Copy out the data below, substituting "Which point should I click to" for each occurrence of "Where should I click to" and leaving everything else unchanged.

— begin Records supplied —

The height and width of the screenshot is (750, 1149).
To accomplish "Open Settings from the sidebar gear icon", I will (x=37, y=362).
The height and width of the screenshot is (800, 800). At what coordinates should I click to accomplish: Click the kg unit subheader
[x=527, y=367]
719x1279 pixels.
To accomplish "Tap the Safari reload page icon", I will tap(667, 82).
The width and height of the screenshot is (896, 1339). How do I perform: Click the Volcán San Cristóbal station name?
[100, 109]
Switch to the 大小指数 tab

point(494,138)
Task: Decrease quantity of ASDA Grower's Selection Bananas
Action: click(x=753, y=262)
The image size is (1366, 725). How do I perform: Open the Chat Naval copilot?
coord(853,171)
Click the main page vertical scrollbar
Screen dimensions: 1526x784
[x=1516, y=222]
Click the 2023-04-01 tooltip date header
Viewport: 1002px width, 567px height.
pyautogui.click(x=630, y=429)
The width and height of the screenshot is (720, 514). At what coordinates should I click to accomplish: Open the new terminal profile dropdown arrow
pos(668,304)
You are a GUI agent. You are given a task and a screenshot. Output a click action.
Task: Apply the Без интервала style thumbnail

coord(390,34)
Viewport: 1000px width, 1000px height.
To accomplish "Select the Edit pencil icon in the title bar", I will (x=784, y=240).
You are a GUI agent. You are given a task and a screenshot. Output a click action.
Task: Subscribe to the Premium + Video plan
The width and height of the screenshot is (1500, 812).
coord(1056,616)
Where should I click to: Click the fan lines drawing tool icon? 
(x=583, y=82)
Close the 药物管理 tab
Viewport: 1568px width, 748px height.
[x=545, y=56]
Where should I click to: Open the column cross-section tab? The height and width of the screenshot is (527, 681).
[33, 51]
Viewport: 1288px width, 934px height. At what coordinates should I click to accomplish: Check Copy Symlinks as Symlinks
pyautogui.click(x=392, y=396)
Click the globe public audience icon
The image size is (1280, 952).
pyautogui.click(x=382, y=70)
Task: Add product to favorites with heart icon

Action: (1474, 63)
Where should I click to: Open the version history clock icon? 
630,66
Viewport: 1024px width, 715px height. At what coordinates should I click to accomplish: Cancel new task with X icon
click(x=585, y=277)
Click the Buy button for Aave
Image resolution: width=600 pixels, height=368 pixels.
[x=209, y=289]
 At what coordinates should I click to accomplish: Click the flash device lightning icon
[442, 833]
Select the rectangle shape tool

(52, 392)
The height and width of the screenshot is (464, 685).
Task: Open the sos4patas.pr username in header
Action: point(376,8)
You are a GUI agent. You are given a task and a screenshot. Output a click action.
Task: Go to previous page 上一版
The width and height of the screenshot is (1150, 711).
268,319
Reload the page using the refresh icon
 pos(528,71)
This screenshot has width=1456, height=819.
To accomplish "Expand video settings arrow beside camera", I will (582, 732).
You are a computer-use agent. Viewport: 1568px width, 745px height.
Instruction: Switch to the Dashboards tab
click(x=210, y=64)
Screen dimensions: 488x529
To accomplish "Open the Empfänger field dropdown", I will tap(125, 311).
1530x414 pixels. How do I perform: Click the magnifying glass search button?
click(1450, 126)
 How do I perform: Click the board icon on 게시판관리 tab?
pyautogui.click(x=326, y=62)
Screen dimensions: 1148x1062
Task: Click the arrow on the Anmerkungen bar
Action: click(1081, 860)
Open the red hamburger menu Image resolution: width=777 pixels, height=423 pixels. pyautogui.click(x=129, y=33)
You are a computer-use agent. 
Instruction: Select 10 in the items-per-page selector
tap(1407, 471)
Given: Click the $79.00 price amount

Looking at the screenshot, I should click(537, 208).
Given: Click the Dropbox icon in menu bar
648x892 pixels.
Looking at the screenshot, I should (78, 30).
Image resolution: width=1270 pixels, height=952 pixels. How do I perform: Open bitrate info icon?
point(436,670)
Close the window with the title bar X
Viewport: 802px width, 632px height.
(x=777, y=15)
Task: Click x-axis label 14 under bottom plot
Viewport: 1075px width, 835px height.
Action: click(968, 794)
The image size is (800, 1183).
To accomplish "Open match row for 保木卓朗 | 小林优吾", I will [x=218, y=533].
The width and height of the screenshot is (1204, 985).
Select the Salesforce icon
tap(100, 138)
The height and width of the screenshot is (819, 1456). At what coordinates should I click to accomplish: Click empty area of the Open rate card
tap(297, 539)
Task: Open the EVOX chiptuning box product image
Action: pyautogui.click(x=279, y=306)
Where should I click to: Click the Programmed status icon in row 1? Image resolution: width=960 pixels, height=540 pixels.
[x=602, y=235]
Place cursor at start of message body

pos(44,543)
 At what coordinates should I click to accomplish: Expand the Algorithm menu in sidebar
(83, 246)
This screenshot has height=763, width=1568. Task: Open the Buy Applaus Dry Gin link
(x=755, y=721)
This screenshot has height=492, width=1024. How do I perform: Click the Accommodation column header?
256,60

— end Records supplied —

■ **Task solution**:
The height and width of the screenshot is (750, 1149).
To accomplish "Open Settings from the sidebar gear icon", I will (x=37, y=362).
The height and width of the screenshot is (800, 800). At what coordinates should I click to accomplish: Click the kg unit subheader
[x=527, y=367]
719x1279 pixels.
To accomplish "Tap the Safari reload page icon", I will tap(667, 82).
The width and height of the screenshot is (896, 1339). How do I perform: Click the Volcán San Cristóbal station name?
[100, 109]
Switch to the 大小指数 tab

point(494,138)
Task: Decrease quantity of ASDA Grower's Selection Bananas
Action: click(x=753, y=262)
The image size is (1366, 725). How do I perform: Open the Chat Naval copilot?
coord(853,171)
Click the main page vertical scrollbar
Screen dimensions: 1526x784
[x=1516, y=222]
Click the 2023-04-01 tooltip date header
Viewport: 1002px width, 567px height.
pyautogui.click(x=630, y=429)
The width and height of the screenshot is (720, 514). At what coordinates should I click to accomplish: Open the new terminal profile dropdown arrow
pos(668,304)
You are a GUI agent. You are given a task and a screenshot. Output a click action.
Task: Apply the Без интервала style thumbnail

coord(390,34)
Viewport: 1000px width, 1000px height.
To accomplish "Select the Edit pencil icon in the title bar", I will (x=784, y=240).
You are a GUI agent. You are given a task and a screenshot. Output a click action.
Task: Subscribe to the Premium + Video plan
The width and height of the screenshot is (1500, 812).
coord(1056,616)
Which point should I click to: Click the fan lines drawing tool icon? 
(x=583, y=82)
Close the 药物管理 tab
Viewport: 1568px width, 748px height.
[x=545, y=56]
Which point should I click to: Open the column cross-section tab? The height and width of the screenshot is (527, 681).
[33, 51]
Viewport: 1288px width, 934px height. At what coordinates should I click to accomplish: Check Copy Symlinks as Symlinks
pyautogui.click(x=392, y=396)
Click the globe public audience icon
The image size is (1280, 952).
pyautogui.click(x=382, y=70)
Task: Add product to favorites with heart icon

Action: (1474, 63)
Which point should I click to: Open the version history clock icon? 
630,66
Viewport: 1024px width, 715px height. At what coordinates should I click to accomplish: Cancel new task with X icon
click(x=585, y=277)
Click the Buy button for Aave
Image resolution: width=600 pixels, height=368 pixels.
[x=209, y=289]
 At what coordinates should I click to accomplish: Click the flash device lightning icon
[442, 833]
Select the rectangle shape tool

(52, 392)
The height and width of the screenshot is (464, 685).
Task: Open the sos4patas.pr username in header
Action: point(376,8)
You are a GUI agent. You are given a task and a screenshot. Output a click action.
Task: Go to previous page 上一版
The width and height of the screenshot is (1150, 711).
268,319
Reload the page using the refresh icon
 pos(528,71)
This screenshot has width=1456, height=819.
To accomplish "Expand video settings arrow beside camera", I will (582, 732).
You are a computer-use agent. Viewport: 1568px width, 745px height.
Instruction: Switch to the Dashboards tab
click(x=210, y=64)
Screen dimensions: 488x529
To accomplish "Open the Empfänger field dropdown", I will tap(125, 311).
1530x414 pixels. How do I perform: Click the magnifying glass search button?
click(1450, 126)
 How do I perform: Click the board icon on 게시판관리 tab?
pyautogui.click(x=326, y=62)
Screen dimensions: 1148x1062
Task: Click the arrow on the Anmerkungen bar
Action: click(1081, 860)
Open the red hamburger menu Image resolution: width=777 pixels, height=423 pixels. pyautogui.click(x=129, y=33)
You are a computer-use agent. 
Instruction: Select 10 in the items-per-page selector
tap(1407, 471)
Given: Click the $79.00 price amount

Looking at the screenshot, I should click(537, 208).
Given: Click the Dropbox icon in menu bar
648x892 pixels.
Looking at the screenshot, I should (78, 30).
Image resolution: width=1270 pixels, height=952 pixels. How do I perform: Open bitrate info icon?
point(436,670)
Close the window with the title bar X
Viewport: 802px width, 632px height.
(x=777, y=15)
Task: Click x-axis label 14 under bottom plot
Viewport: 1075px width, 835px height.
Action: click(968, 794)
The image size is (800, 1183).
To accomplish "Open match row for 保木卓朗 | 小林优吾", I will [x=218, y=533].
The width and height of the screenshot is (1204, 985).
Select the Salesforce icon
tap(100, 138)
The height and width of the screenshot is (819, 1456). At what coordinates should I click to accomplish: Click empty area of the Open rate card
tap(297, 539)
Task: Open the EVOX chiptuning box product image
Action: pyautogui.click(x=279, y=306)
Which point should I click to: Click the Programmed status icon in row 1? Image resolution: width=960 pixels, height=540 pixels.
[x=602, y=235]
Place cursor at start of message body

pos(44,543)
 At what coordinates should I click to accomplish: Expand the Algorithm menu in sidebar
(83, 246)
This screenshot has height=763, width=1568. Task: Open the Buy Applaus Dry Gin link
(x=755, y=721)
This screenshot has height=492, width=1024. How do I perform: Click the Accommodation column header?
256,60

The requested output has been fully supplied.